**Written request A**
In the post about the On Display show, reproduce word for word the passage from "The show has" to "me via Twitter.".
**Written request B**
Name every person mentioned by name in the post about the On Display show.

::: Reading passage

Can I Call Myself a Curator Now? “On Display” at Storefront

This Friday, August 6, a small show I’ve curated will open at Storefront Gallery in the Bushwick neighborhood of Brooklyn (6 – 9 pm). Check out the listing on ArtCat. If you can attend it would be great to see you there (make sure to say hi). Storefront is a tight space but I’m sure we can fit everyone in.

I’m very happy to that I will have the opportunity to show all three of these artists together. Their work is very different but I love the possibility of combining their work and seeing the result of this curatorial effort.

Artist William Powhida has been giving me a hard time about being a “curator” over Twitter, but that’s alright, I actually have no qualms about jumping from criticism and art writing into the world of curation. I think after a decade of writing, reviewing, and thinking about exhibitions (and other efforts in the field of visual arts) I think I can do this. It’s a great opportunity that I have Deborah Brown and Jason Andrew (both of Storefront) to thank for. I also appreciate the artists who have entrusted me with showing their work (yes, they are insane). All that is left to do at this point is hang the show (which happens later this week).

I’m excited to see the work of Sharon Butler, Joy Curtis & Cathy Nan Quinlan together. I hope it will work in person as well as I imagined. We’ll have to wait and see.

The show has a small catalogue with an essay by yours truly and I will post my essay later this week. Until then I am offering five free catalogues (the cover is posted above) to the first five people to email via the CONTACT PAGE or DM me via Twitter.

Here’s the official release for the show, which is titled On Display:

STOREFRONT is pleased to announce On Display, a three-person exhibition curated by Hrag Vartanian featuring paintings by Sharon Butler and Cathy Nan Quinlan with sculptural objects by Joy Curtis.

::::::
::: Available data

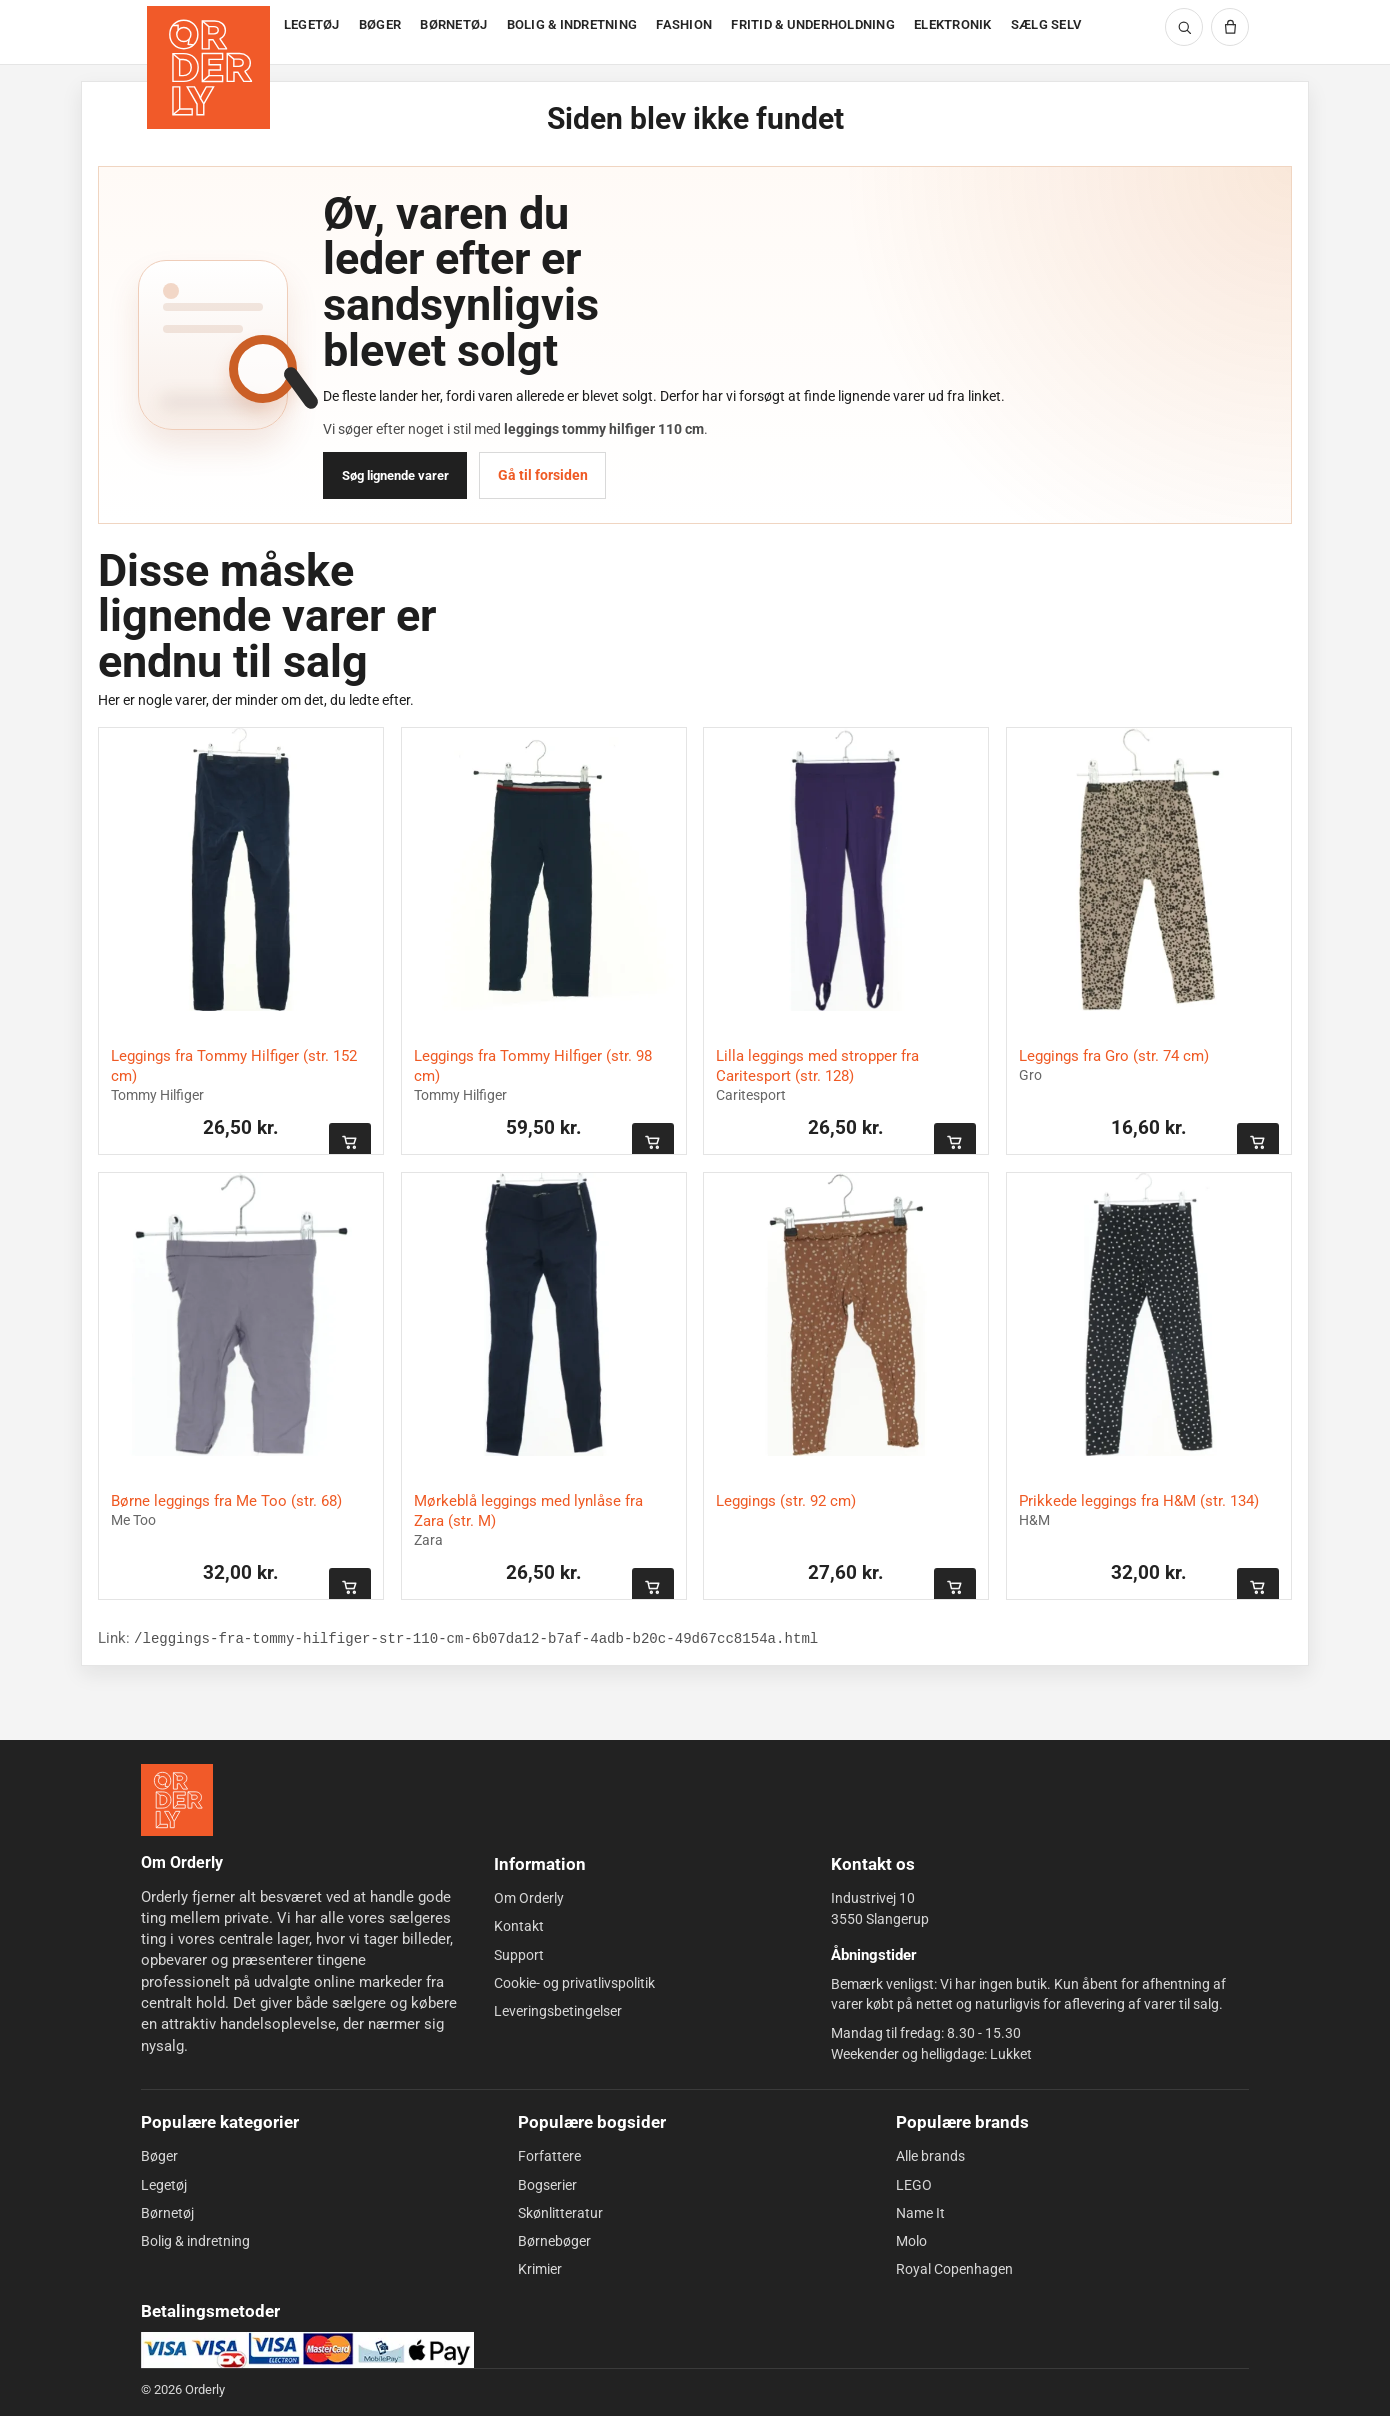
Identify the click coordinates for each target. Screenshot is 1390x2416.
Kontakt (519, 1926)
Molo (911, 2241)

::::::

**Written response A**
The show has a small catalogue with an essay by yours truly and I will post my essay later this week. Until then I am offering five free catalogues (the cover is posted above) to the first five people to email via the CONTACT PAGE or DM me via Twitter.

**Written response B**
William Powhida
Deborah Brown
Jason Andrew
Sharon Butler
Joy Curtis
Cathy Nan Quinlan
Hrag Vartanian